A new report from the World Health Organization (WHO) states that cancer deaths are on the rise globally. In fact, according to the WHO, deaths from cancer worldwide are projected to reach over 13 million by 2030. Even more staggering, the number of cancer cases is expected to increase more than 80% in low-income countries — double the rate expected in high-income countries (40%).
In the United States, early detection and prevention is saving lives, as well as access to care, but many in America face uncertainty when diagnosed. The American Cancer Society highlights that cancer rates were highest among African Americans, who have a 14% higher death rate. While the gap has narrowed from 33% in 1993, America still has a long way to go for health equity which hits especially hard due to socioeconomic status. According to the ACS:
“During 2012-2016, death rates in the poorest counties were two times higher for cervical cancer and 40% higher for male lung and liver cancers, compared with the richest counties. Poverty is also associated with lower rates of routine cancer screening, later stage at diagnosis, and a lower likelihood of getting the best treatment.”
Here are three surprising statistics about cancer in the United States:
- Cancer is the second leading cause of death in the United States after heart disease in both men and women. (American Cancer Society)

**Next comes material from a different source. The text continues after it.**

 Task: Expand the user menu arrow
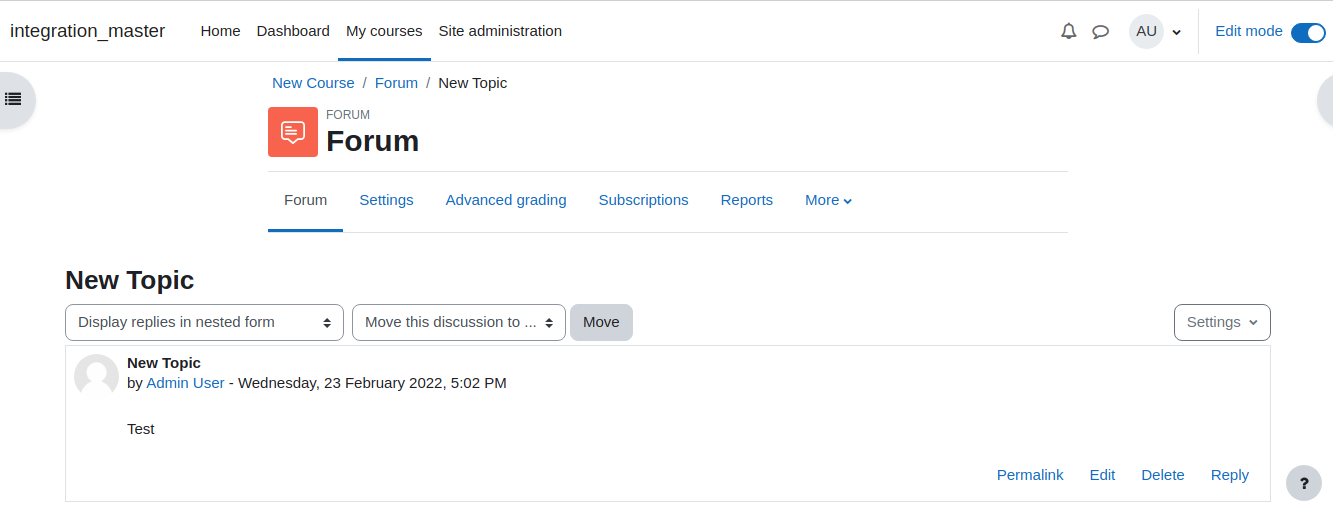coord(1176,32)
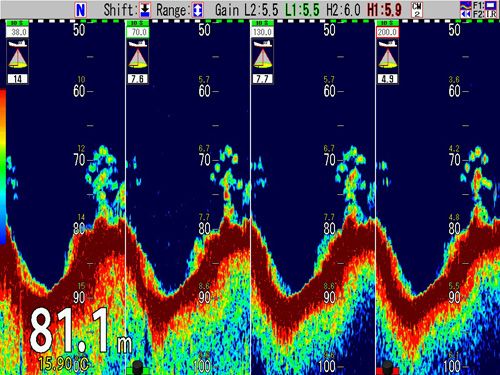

- Kentucky, Rhode Island, Delaware, Louisiana and New Jersey have the highest incidence rates of cancer. New Mexico, Wyoming, Arizona, Alaska, and Virginia have the lowest incidence rates. (U.S. News)
- Cancer is the leading cause of death in children. In 2018, over 15,000 children died of cancer. (DoSomething)
Defying the odds: Cancer prevention
Is there a way to beat cancer? Researchers believe it comes down to multiple facets, including genetic risk, lifestyle and access to care.
Here’s what the professionals say:
Mayo Clinic states that cancer prevention comes down to modifying behavior that could increase your risk of being diagnosed. Eliminating tobacco, having a healthy diet, staying current with vaccinations, using sunscreen, and keeping annual checkups are vital to lessening your risk for cancer.
The Cleveland Clinic also recommends lessening alcohol and exercising regularly, as well as removing stress by practicing mindfulness. Meditation offers many benefits from curbing stress, offering relief from tense situations and giving the mind a moment of calm to prepare for what’s ahead.
Rogel Cancer Center believes sugar plays a role in cancer prevention as well, especially for insulin-resistant individuals because when blood sugar spokes, an increase release of insulin-like growth factor (IGF) occurs which can help cancer cells grow. The clinic recommends limiting processed grains and sugars.
Memorial Sloane Kettering Cancer Center explained sugar’s impact on cancer deeper citing that obesity is tied to cancer and cancer is tied to obesity, but the link from sugar to cancer is much more complex and cancer can’t be starved or prevented by just limiting sugar.
“Everything about your biology has been naturally selected for at least 600 million years to make sure that no matter what you eat, you keep enough glucose in your system and don’t become deficient,” Memorial Sloane Kettering explains. In short, glucose or sugar, is actually needed in the body.
What does it all come down to? Living a healthy lifestyle, that is personally curated by your care team and what makes each individual feel best. As Americans age, cancer rates grow and instead of canceling aging, one of the best decisions patients can make is discussing their family history and lifestyle with their physicians and care teams.